A particle system is instantiated at the laser’s endpoint and tracked there every frame. The color is pulled from the laser’s configured color, so different laser types can be visually distinct. Particles respect the player’s settings via a GameSettingsConfig scriptable object, so players who turn them off get a clean line with no performance cost.

Proximity Haptics

The laser holds a reference to a HapticProximity collider on the player, grabbed automatically when the player spawns. Every frame, LaserCore checks each midpoint of the jagged line against that collider. Only the segments inside the collider are evaluated, and only the closest one is used.

float normalized = Mathf.Clamp01(1f - (closestDistance / maxDistance));
float intensity = Mathf.Pow(normalized, 2f) * 0.5f;
Haptic.Instance?.RegisterProximityIntensity(intensity);

The quadratic curve keeps intensity low at a distance and spikes it sharply as the player gets very close. It gives the player a physical signal that they are near the laser before they actually touch it.

What I Would Do Differently

This system started as a game jam prototype. The original laser was simple: point in a direction, kill the player. By the time I was expanding toward a full release, I had four types and a working system. I thought about redoing the architecture into something more composable, but that opened up questions I did not have answers to.

If a laser had both SlidingLaser and PulseLaser on it, what happens when a button is pressed? Does it respond to both types? Just one? What is its LaserType even supposed to be? Those are not implementation problems. They are design problems. Solving them would have meant making new design decisions on top of redoing existing code that already worked.

So I kept it as it was.
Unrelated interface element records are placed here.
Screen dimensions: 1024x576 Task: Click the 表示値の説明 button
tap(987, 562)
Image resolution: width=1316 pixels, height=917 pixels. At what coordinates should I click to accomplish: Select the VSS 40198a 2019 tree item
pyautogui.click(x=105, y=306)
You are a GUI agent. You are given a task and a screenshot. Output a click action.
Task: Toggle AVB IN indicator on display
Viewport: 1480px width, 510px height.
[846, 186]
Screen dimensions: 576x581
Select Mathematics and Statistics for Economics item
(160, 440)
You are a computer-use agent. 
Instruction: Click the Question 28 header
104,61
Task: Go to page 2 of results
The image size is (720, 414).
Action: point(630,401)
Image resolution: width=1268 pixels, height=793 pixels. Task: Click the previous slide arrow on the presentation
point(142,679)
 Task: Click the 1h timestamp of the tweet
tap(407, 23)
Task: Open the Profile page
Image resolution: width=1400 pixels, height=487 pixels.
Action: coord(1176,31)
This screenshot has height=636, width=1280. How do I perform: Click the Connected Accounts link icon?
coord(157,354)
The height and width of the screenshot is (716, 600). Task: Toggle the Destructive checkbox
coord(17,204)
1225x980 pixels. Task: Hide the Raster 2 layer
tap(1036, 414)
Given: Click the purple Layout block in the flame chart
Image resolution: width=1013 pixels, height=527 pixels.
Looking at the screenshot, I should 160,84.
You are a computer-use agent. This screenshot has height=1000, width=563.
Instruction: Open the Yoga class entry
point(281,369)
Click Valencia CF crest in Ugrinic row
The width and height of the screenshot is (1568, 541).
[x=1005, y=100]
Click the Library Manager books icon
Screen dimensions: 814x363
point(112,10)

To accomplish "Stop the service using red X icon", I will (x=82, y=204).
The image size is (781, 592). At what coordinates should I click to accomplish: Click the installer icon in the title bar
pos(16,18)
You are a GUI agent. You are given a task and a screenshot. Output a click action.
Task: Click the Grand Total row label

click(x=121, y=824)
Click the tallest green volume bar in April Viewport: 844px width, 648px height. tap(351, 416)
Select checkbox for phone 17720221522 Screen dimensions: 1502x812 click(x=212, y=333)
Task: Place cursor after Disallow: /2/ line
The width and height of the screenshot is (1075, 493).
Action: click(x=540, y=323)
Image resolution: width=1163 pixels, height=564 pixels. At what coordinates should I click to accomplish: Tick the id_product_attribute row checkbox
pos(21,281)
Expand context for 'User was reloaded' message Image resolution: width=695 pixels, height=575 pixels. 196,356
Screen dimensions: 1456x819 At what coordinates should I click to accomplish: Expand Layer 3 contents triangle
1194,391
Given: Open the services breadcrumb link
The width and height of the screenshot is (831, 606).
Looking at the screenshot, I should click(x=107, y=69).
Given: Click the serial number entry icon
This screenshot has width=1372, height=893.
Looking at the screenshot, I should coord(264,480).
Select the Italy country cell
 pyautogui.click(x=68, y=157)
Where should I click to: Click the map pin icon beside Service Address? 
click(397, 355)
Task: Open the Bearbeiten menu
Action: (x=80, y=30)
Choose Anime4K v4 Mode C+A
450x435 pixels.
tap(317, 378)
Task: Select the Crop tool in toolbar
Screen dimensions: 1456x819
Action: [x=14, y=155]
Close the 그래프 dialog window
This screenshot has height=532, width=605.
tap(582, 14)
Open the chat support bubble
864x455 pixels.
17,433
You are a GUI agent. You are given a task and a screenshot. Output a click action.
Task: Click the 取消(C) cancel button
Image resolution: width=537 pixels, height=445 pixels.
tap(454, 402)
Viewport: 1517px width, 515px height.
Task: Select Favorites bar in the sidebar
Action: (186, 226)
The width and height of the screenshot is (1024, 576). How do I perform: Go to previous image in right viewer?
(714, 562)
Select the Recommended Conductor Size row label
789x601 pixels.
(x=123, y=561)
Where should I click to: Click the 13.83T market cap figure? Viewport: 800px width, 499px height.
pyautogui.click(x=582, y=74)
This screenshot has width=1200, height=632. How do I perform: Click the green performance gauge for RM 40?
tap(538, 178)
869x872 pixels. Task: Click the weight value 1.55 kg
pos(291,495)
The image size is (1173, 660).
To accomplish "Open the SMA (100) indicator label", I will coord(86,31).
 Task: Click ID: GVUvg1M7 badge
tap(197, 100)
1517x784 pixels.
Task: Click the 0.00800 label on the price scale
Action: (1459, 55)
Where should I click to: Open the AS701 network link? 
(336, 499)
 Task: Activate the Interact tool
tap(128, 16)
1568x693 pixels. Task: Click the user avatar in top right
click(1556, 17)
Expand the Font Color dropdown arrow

One type per laser is a clean constraint for this game. The button system is built around it. The whole thing makes sense because the scope supports it.

If I ever do a sequel with more complex laser puzzles, I would need a different foundation. Treating behaviors as a stack, with a coordinator applying them in sequence, is probably the right model. Each behavior registers itself and the coordinator handles ordering. More infrastructure, but more room to grow.